• **How to complete this task**: Scan the lines below for the word "dimensions". Copy each line you find it in.

Saved data entries
^^^^^^^^^^^^^^^^

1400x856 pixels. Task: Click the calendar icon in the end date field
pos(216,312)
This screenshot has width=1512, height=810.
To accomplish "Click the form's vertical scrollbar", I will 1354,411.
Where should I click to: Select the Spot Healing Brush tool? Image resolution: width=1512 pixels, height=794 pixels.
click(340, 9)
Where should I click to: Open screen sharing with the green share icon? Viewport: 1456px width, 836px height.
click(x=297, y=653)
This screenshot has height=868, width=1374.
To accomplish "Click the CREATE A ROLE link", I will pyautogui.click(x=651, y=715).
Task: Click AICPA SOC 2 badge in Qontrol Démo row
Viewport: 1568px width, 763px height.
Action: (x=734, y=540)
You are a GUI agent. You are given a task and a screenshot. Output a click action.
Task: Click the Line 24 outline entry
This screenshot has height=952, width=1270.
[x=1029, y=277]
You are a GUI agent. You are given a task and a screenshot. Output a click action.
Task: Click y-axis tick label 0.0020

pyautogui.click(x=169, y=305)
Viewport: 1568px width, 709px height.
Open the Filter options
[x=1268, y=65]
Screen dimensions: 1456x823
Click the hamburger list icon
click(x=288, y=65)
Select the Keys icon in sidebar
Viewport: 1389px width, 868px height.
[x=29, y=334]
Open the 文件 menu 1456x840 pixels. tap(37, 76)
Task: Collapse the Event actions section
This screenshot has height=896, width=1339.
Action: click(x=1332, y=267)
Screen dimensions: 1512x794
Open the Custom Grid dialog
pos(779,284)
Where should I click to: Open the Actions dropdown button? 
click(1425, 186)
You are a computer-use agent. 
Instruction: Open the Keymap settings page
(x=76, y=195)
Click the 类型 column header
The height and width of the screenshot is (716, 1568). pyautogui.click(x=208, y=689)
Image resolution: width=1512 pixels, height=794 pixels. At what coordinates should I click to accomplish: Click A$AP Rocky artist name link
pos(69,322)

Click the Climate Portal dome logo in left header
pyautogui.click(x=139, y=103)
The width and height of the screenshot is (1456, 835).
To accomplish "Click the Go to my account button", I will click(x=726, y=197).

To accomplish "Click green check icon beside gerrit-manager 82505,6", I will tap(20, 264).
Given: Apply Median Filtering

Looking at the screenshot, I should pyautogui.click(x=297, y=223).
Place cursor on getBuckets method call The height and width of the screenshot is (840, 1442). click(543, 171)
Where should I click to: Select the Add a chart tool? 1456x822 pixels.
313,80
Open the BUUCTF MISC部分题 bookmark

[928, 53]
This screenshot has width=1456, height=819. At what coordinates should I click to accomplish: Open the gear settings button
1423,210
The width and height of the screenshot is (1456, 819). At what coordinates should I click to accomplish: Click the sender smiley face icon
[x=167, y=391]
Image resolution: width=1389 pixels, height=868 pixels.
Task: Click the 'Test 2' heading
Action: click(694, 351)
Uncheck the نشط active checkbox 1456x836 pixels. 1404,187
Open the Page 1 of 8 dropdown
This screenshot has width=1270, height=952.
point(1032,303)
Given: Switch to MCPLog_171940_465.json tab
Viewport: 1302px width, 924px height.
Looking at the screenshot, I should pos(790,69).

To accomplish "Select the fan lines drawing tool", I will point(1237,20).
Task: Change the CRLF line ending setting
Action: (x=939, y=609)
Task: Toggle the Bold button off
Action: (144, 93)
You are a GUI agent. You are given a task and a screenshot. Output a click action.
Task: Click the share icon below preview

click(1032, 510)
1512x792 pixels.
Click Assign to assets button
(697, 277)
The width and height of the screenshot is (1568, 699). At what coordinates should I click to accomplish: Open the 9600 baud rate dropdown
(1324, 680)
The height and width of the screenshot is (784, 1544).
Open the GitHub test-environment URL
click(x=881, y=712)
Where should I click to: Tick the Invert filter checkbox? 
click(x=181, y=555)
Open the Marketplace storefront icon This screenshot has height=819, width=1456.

^^^^^^^^^^^^^^^^

• **Output of the task**:
Screen dimensions: 1456x823
Screen dimensions: 1512x794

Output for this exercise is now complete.